To this end, Tao directs a portion of the money you pay toward local development projects. We spent one night in a tiny riverfront village where the group had set up a childcare facility to provide educational opportunities to the families there. On another island they have set up a locally run farm with a view to fully supplying all their expeditions with their own organically grown produce. More to the point, the company actively employs dozens of locals, giving them one of the only paths out of village life they’re likely to find.
As we drifted into El Nido on the seventh day, one final, incandescent sunset colouring the sky, I had the sense of something singular passing me by.

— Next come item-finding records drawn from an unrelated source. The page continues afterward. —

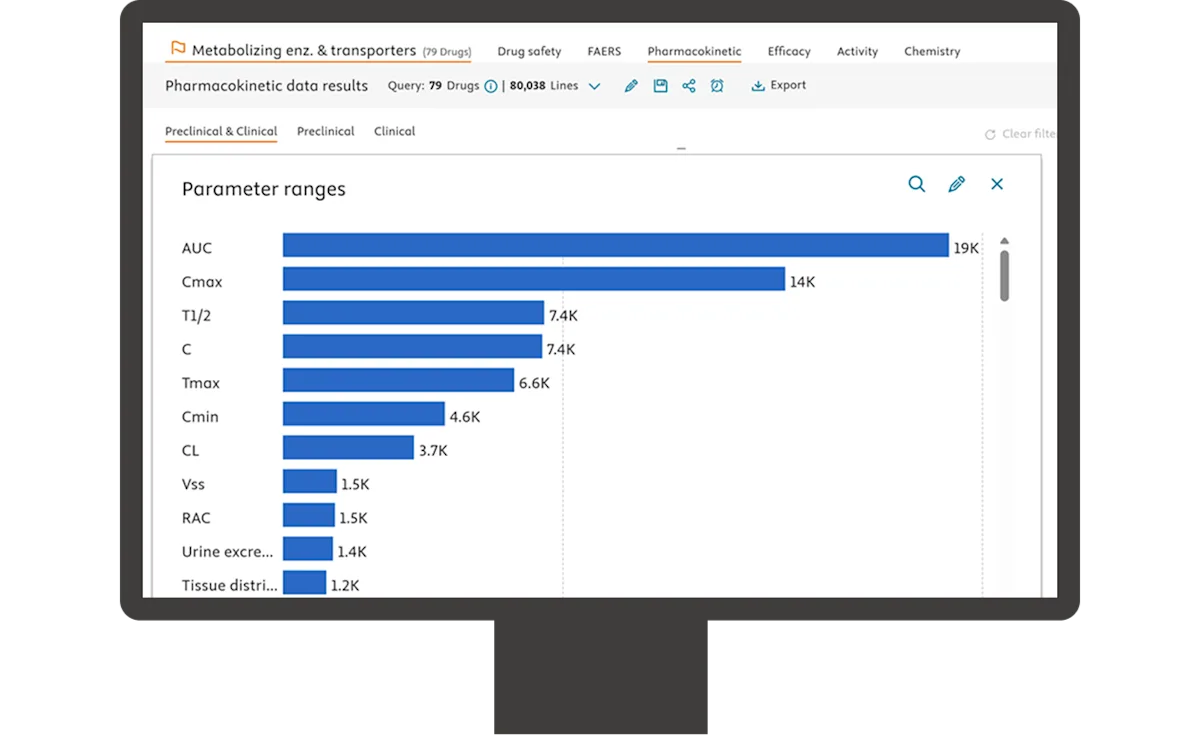Click the chart's vertical scrollbar thumb

click(1005, 275)
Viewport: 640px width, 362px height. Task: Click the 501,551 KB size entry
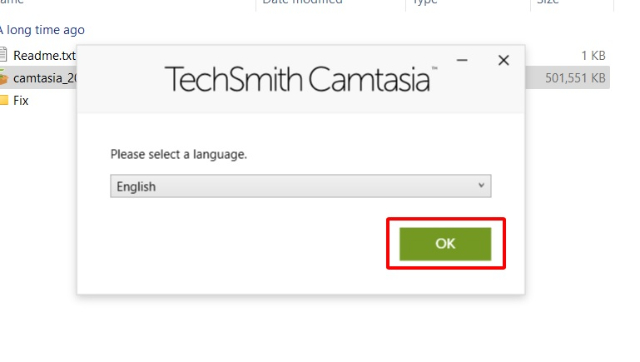pyautogui.click(x=575, y=78)
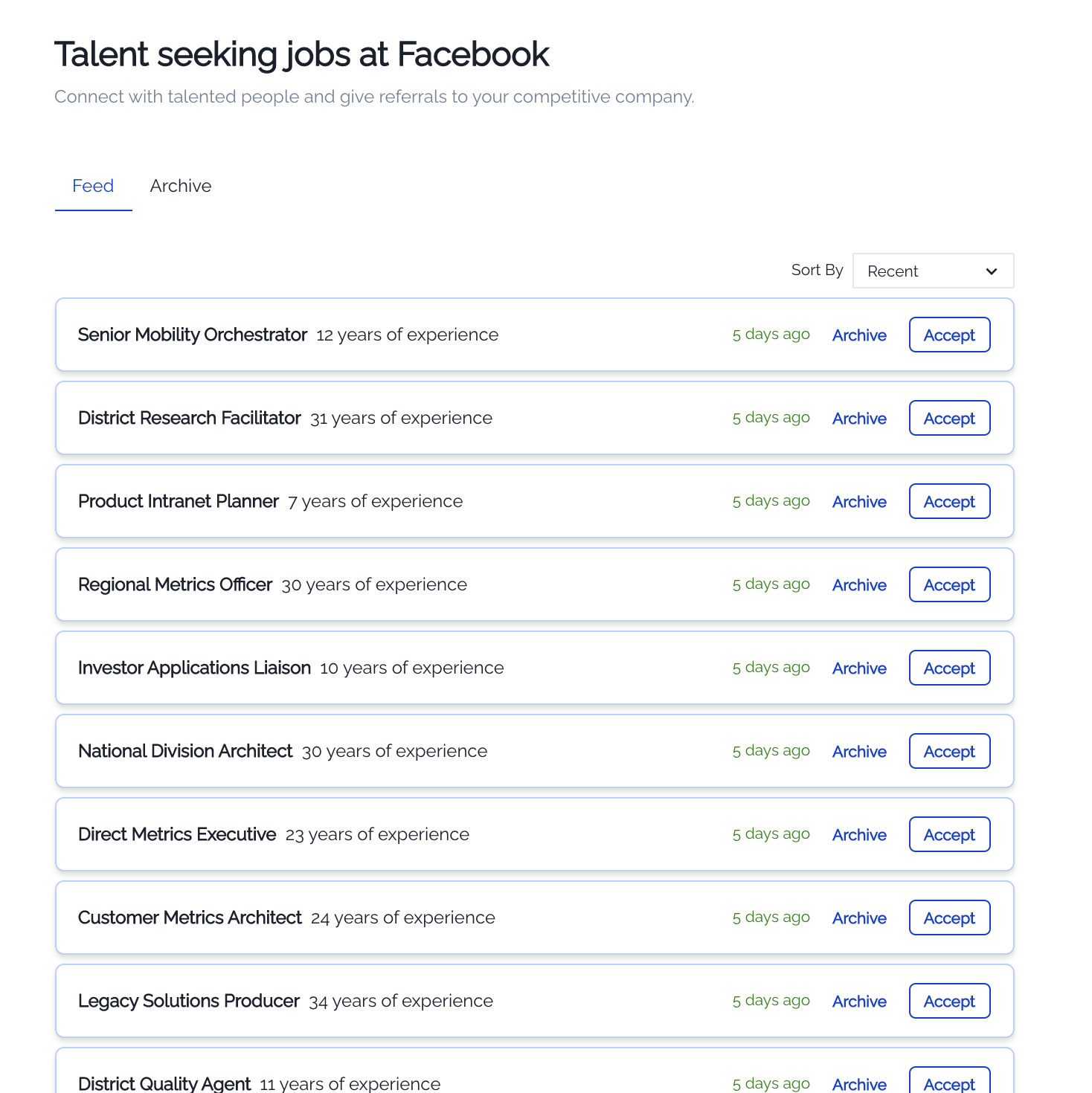This screenshot has width=1092, height=1093.
Task: Archive the Senior Mobility Orchestrator entry
Action: (x=859, y=335)
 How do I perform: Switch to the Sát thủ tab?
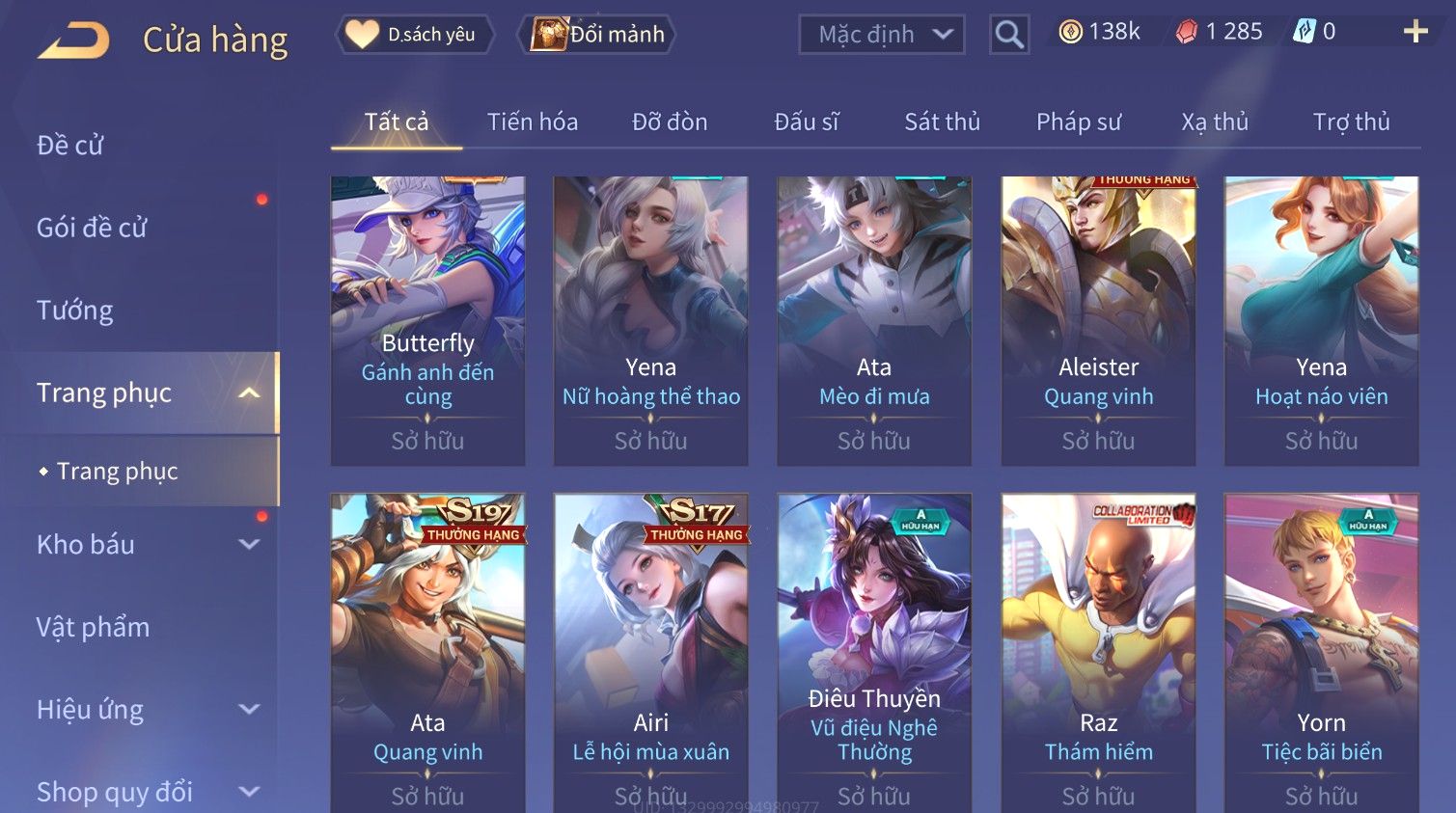[x=942, y=122]
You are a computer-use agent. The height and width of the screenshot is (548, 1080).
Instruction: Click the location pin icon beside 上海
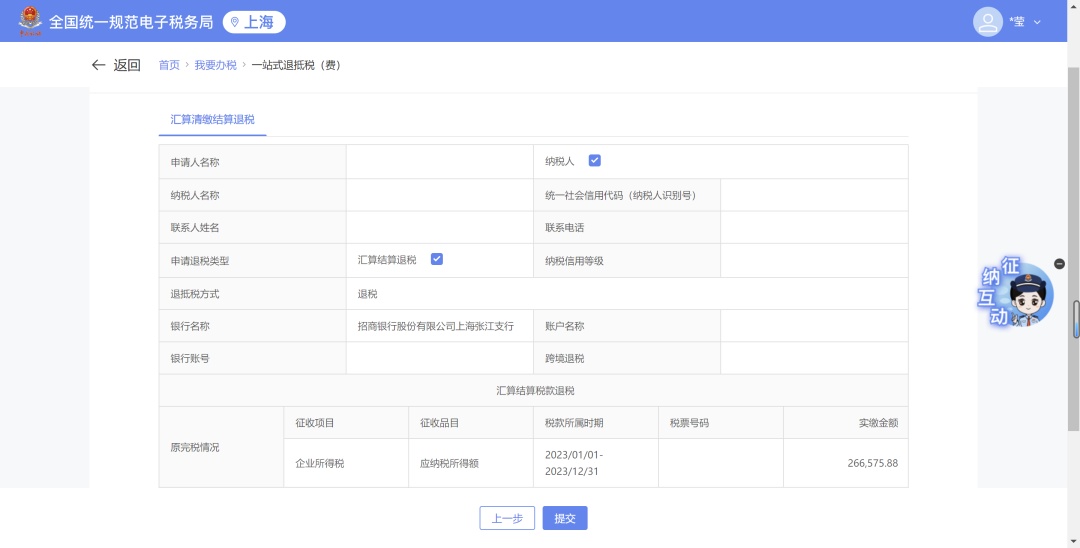point(234,22)
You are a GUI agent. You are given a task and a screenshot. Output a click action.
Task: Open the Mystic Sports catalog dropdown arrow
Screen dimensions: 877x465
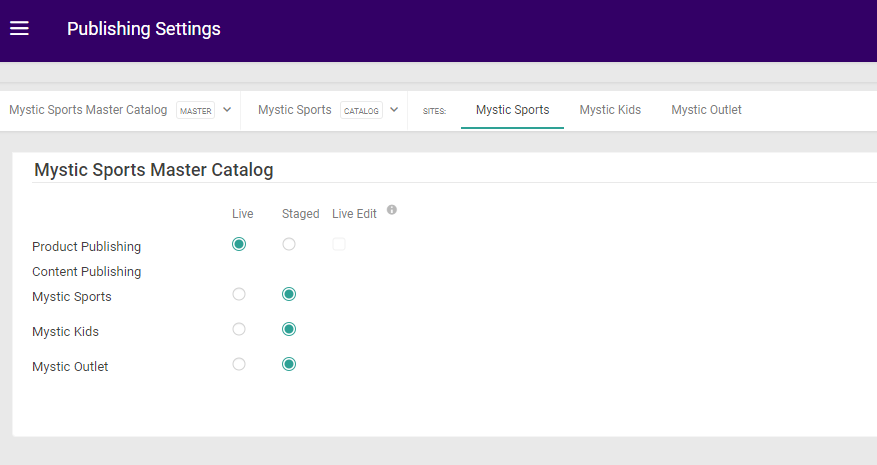click(394, 110)
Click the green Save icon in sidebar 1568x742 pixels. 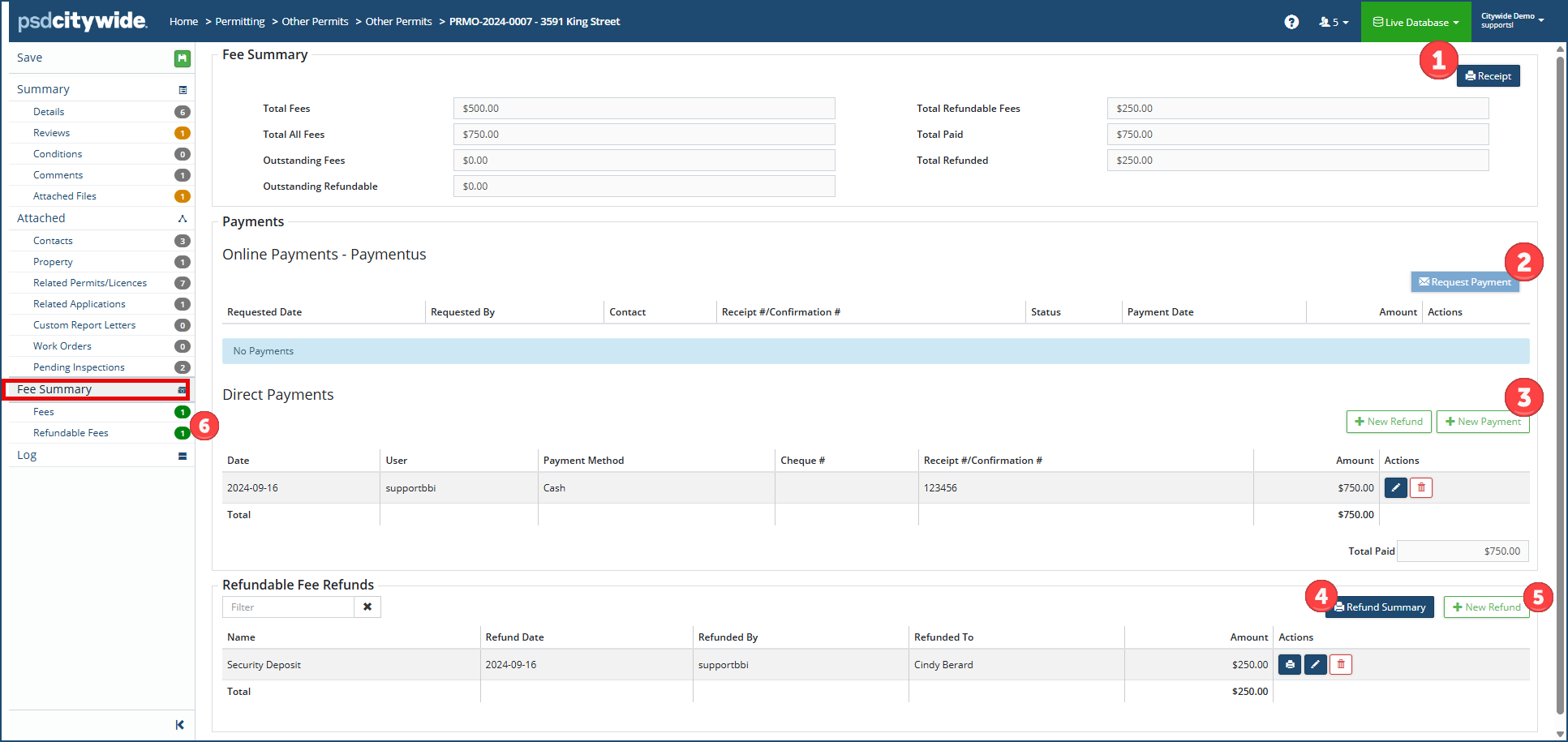(x=183, y=58)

For a full week we had existed in a self-contained universe, oblivious to the outside world, as detached as I’d been in my adult life, idling through landscapes that only a handful of non-locals had ever seen. It was as unimpeachable a week of my life as I can remember.
But it made sense for the trip to finish when it did. I needed to feel the pull of other people and the thrum of civilization to throw into relief what I’d just experienced. I also needed a hot shower. I really did. But more than anything I needed to leave in order to preserve these Perfect Moments, to have them hover in my mind, contained and unrepeatable, always, purely mine. An indulgent finish perhaps, but, then again, this week with Tao reminded me anew why we travel.